3°) Sur l’exécution provisoire :
Aux termes de l’article 514 du Code de procédure civile, les décisions de première instance sont de droit exécutoires à titre provisoire à moins que la loi ou la décision rendue n’en dispose autrement.
En outre, aux termes de l’article 514-1 dudit Code, le juge peut écarter l’exécution provisoire de droit, en tout ou partie, s’il estime qu’elle est incompatible avec la nature de l’affaire. Il statue, d’office ou à la demande d’une partie, par décision spécialement motivée.

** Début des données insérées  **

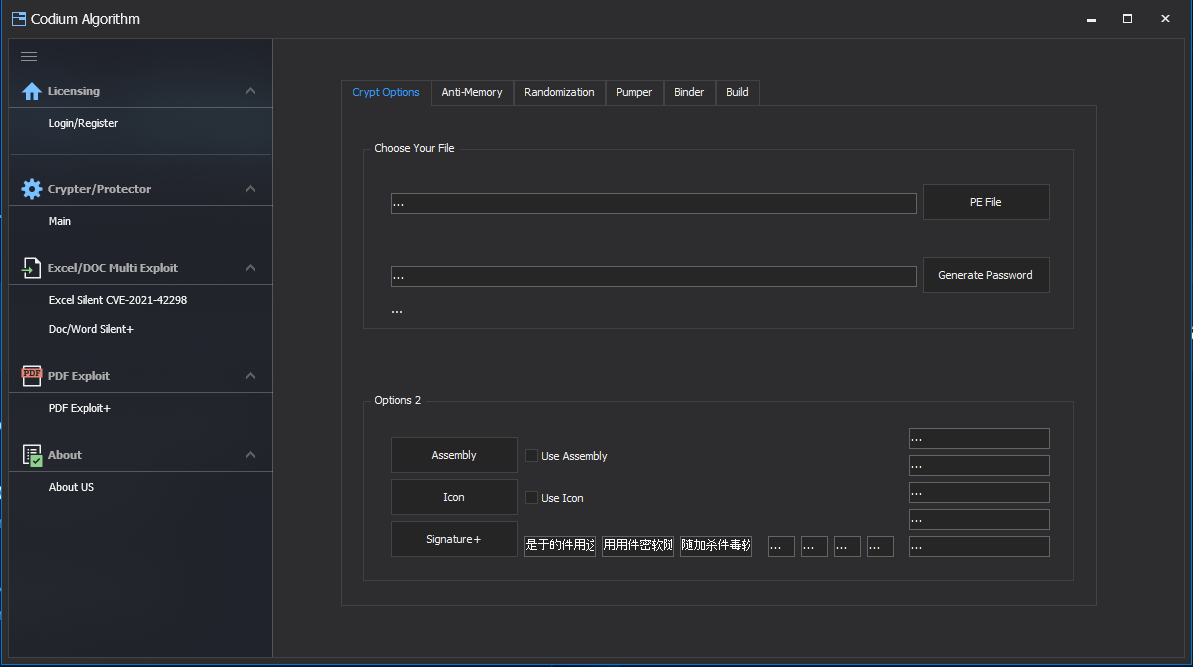Collapse the Licensing section

[x=250, y=90]
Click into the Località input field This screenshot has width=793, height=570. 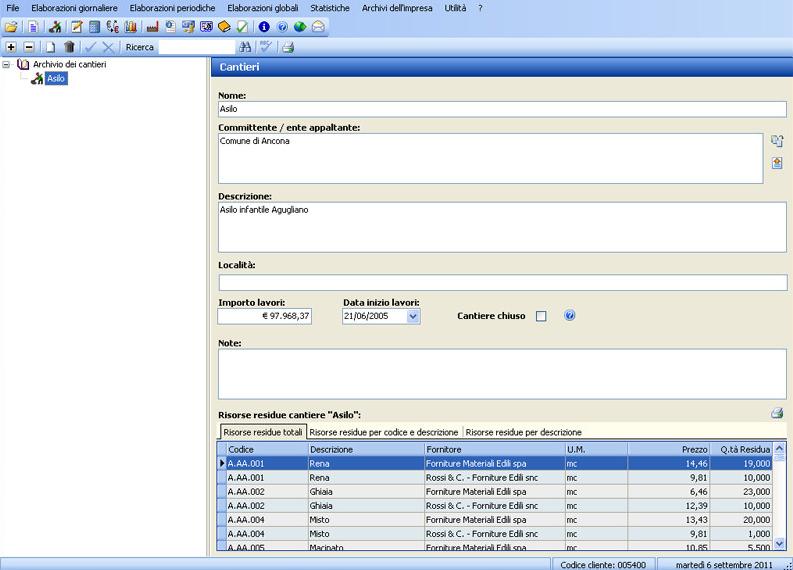(502, 282)
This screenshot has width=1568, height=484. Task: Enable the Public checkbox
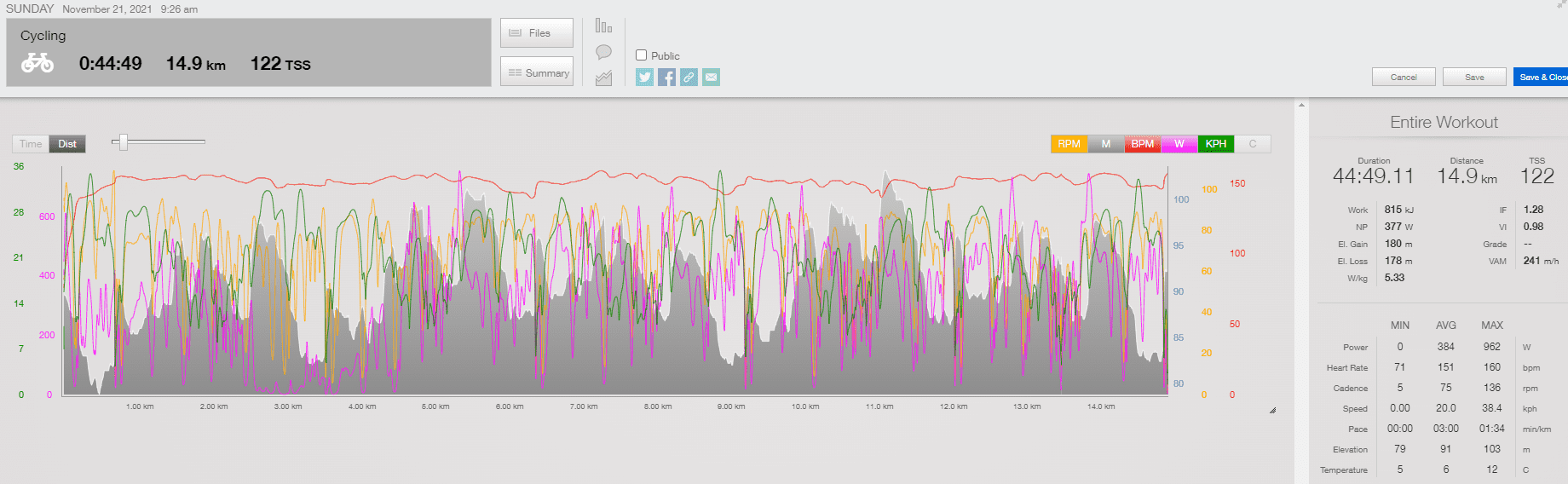tap(642, 55)
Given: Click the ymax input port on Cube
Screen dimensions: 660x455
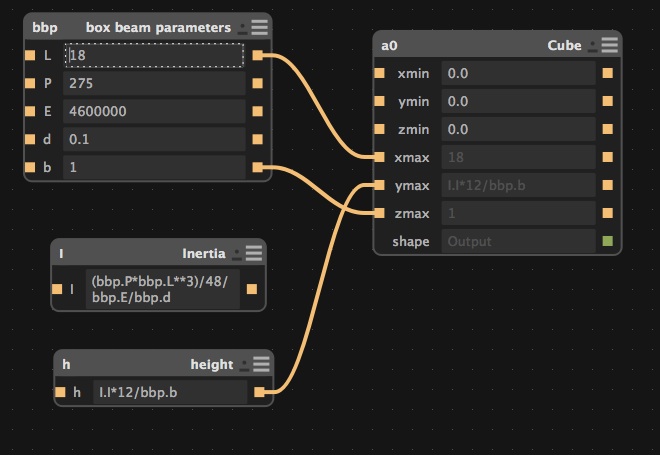Looking at the screenshot, I should (x=380, y=185).
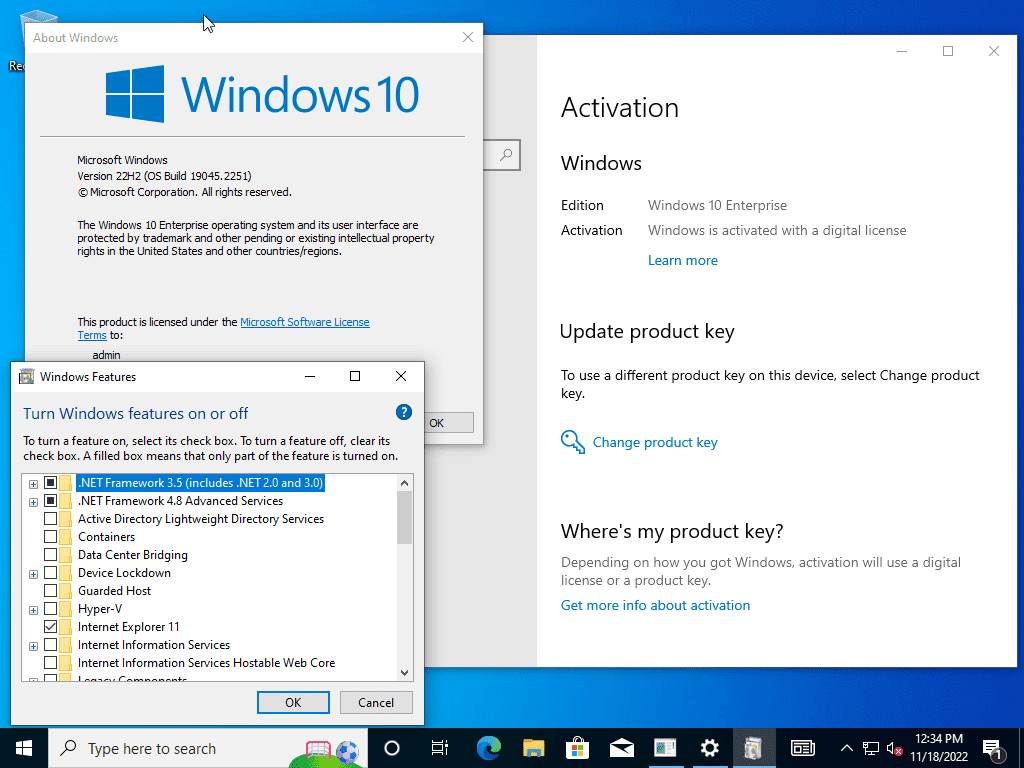Click the key icon beside Change product key

[x=573, y=442]
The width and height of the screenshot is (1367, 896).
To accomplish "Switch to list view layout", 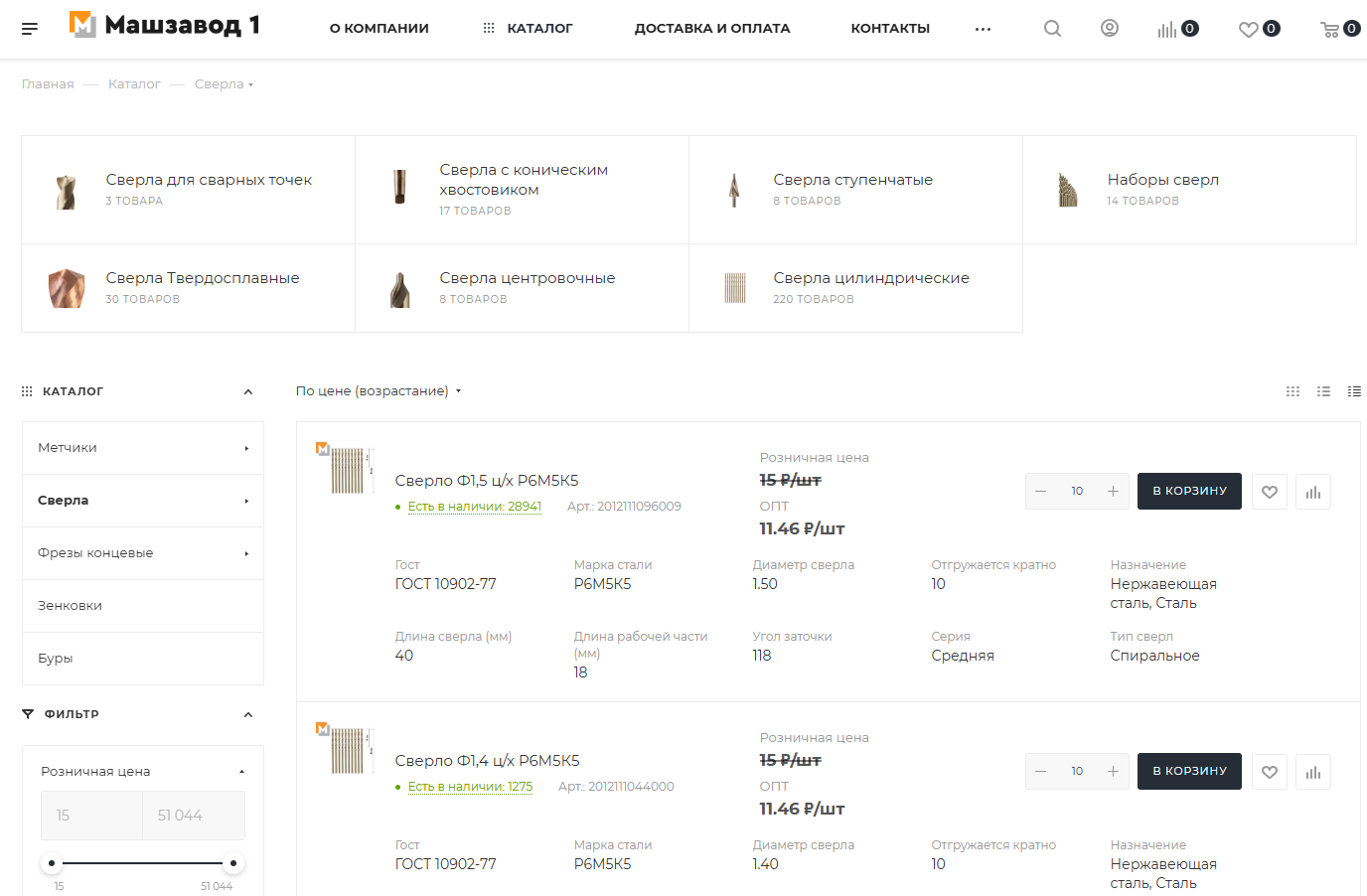I will tap(1323, 391).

En l’espèce, l’exécution provisoire n’est pas incompatible avec la nature de l’affaire.
Il n’existe donc aucune raison de l’écarter.
Par conséquent, il sera dit que la présente décision est assortie de l’exécution provisoire.
PAR CES MOTIFS :
Le Tribunal statuant publiquement, après débats publics, par jugement réputé contradictoire rendu en premier ressort, par mise à disposition au greffe ;
CONDAMNE la commune de [Localité 6], pris en la personne de son représentant légal, à payer à la SAS DOUBLE T PROMOTION la somme globale de 13 602 euros, comprenant les sommes de :
2 202 euros TTC au titre des frais d’étude de sol ;9 000 euros TTC au titre des frais d’étude du constructeur ;2 400 euros TTC au titre des frais de géomètre ;
REJETTE la demande de la SAS DOUBLE T PROMOTION tendant à la condamnation de la commune de [Localité 6] à lui payer la somme de 135 167 euros au titre de la perte de chance d’acquérir le bien immobilier ;
REJETTE la demande de la SAS DOUBLE T PROMOTION tendant à la condamnation de la commune de [Localité 6] à lui payer la somme de 5 000 euros en réparation de son préjudice moral ;
CONDAMNE la commune de [Localité 6], prise en la personne de son représentant légal, à payer à la SAS DOUBLE T PROMOTION la somme de 2 000 euros au titre des frais irrépétibles ;
CONDAMNE la commune de [Localité 6], prise en la personne de son représentant légal, aux dépens, avec distraction au profit de la SARL CABINET SEAUMAIRE AVOCAT-CONSEIL ;
DIT que la présente décision est assortie de l’exécution provisoire.
Ainsi jugé et prononcé, le 29 janvier 2026, la minute étant signée par Monsieur François GORLIER, Président, et Madame Chantal FORRAY, Greffière.